熱帶念珠菌失去異質合子性導致5-Flucytosine抗藥性及鑑別CaNDT80活化區重要胺基酸之研究

Abstract

實驗室先前在 C. tropicalis 臨床菌株的 5-flucytosine (5-FC) 感受性測試中分離到抗藥衍生株。根據前人研究，破壞 pyrimidine 生合成途徑任何一個蛋白質，或是影響其調控都會導致 5-FC 抗藥性。於是將 parental strain 與其抗藥衍生株進行相關抗藥基因 FCY1、FCY2、FUR1 和 URA3 序列分析，發現有些 parental strains 的 FCY2 為異質合子型，但其抗藥衍生株卻變成同質合子型。因此更進一步以 SAT1 flipper 建構 FCY2 同質合子置換株及單股缺陷突變株，並證實失去異質合子性與 5-FC 抗藥性發生有關。但 FCY2 失去異質合子性所造成的 5-FC 抗藥有兩個可能原因，第一， Fcy2p 第 91 個胺基酸由 Met 變為 Ile；第二，promoter 序列的變異使 FCY2 mRNA 表現量下降。 本研究第二部分與排藥幫浦 CDR1 相關，文獻指出其大量表現與 azoles 抗藥性相關，然而其調控機制目前瞭解並不多。實驗室先前於 C. albicans genomic DNA library 中篩選到 CaNDT80 為 CDR1 可能的正向轉錄因子。經由序列比對CaNDT80 與 S. cerevisiae 的 ScNDT80 為同源基因，它們的DNA結合區有 35％ 相同度和 53％ 相似度，有趣的是活化區卻沒有任何相似性，這是一段全新的序列，沒有人研究過它的功能。因此利用 error-prone PCR 在 CaNDT80 活化區產生隨機突變，建構成一個 library，想要找出哪些胺基酸對於調控 CDR1 扮演重要的角色。為了達到這個目標，於是分別建構了以 chloramphenicol 及 kanamycin 為報導基因的篩選性質體的 clones，用來剔除 library 中帶有 nonsense 及 frameshift mutations 的 clones，以利日後的研究。初步測試顯示於適當濃度的抗生素培養基中，此二質體均具有篩選功能，可作為之後的應用。

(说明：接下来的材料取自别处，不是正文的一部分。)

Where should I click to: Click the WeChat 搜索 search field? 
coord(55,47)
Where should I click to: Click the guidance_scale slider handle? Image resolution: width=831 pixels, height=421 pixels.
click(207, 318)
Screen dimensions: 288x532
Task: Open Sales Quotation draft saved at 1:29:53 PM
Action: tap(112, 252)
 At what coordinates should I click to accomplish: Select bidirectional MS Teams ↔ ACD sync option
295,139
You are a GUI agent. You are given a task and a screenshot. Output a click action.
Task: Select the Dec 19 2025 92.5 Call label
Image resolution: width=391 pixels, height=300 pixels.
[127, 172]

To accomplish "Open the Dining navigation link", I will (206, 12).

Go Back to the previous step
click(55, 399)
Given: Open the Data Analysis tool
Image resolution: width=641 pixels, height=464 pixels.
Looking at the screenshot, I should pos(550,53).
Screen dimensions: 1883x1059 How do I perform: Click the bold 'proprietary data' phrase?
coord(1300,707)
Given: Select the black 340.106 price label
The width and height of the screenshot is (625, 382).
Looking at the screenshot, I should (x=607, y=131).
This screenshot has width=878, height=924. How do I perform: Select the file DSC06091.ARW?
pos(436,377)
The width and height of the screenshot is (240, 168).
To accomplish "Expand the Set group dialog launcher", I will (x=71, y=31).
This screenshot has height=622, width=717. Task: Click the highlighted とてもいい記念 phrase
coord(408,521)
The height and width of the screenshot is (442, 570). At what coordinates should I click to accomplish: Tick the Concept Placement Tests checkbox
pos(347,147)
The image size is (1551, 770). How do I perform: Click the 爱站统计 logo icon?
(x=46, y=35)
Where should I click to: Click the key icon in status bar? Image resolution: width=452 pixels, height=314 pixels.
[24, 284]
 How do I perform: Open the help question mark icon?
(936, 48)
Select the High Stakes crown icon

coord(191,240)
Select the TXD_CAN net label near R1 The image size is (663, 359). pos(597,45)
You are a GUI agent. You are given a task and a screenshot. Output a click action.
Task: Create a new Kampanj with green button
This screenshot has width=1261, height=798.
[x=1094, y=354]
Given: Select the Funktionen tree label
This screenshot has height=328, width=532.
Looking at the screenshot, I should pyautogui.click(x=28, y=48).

In the laboratory, C. tropicalis clinical isolates were selected for derivatives resistant to 5-flucytosine (5-FC). Researchers have previously shown that disruption of the function of any protein involved in pyrimidine biosynthetic pathway or regulation could contribute to 5-FC resistance. Accordingly, four genes , FCY1, FCY2, FUR1 and URA3 involved in pyrimidine biosynthetic pathway was sequenced. The result revealed that some strains were heterozygous in FCY2 encoding purine cytosine permease (PCP), whereas their drug-resistant derived strains were homozygous. I further used the SAT1 flipper to generate homozygous strains and single allele mutants in FCY2 and demonstrated that the 5-FC resistance was associated with loss of heterozygosity (LOH) in C. tropicalis. According to the result, there are two possibilities of LOH in FCY2 contributing to 5-FC resistance. One was that the change of M91I in PCP was affecting the function and the other was that FCY2 mRNA expression was decreased in the resistant allele. My second project was to study the regulation of drug resistance. Previously in the laboratory, a C. albicans genomic DNA library screening identified CaNDT80 as a positive regulator of CDR1, an efflux pump for the azole resistance in C. albicans. CaNdt80p is 672 amino acids in length and homologous to ScNdt80p (592 aa) in S. cerevisiae. There are 35% identity and 53% similarity between their DNA-binding domains. Interestingly, their activation domains share no similarity. The sequence of the activation domain of CaNdt80p is novel and has not yet been characterized. Hence, I have conducted a study to construct the library containing randomly mutated DNA sequences of the activation domain of CaNDT80 by error-prone PCR to identify important residues for the function and also constructed two plasmids using chloramphenicol and kanamycin, separately, as reporters to eliminate the undesired nonsense and frameshift mutations in the library for future studies. According to testing results, reporter plasmids are potential tools with selective functions in appropriate conditions.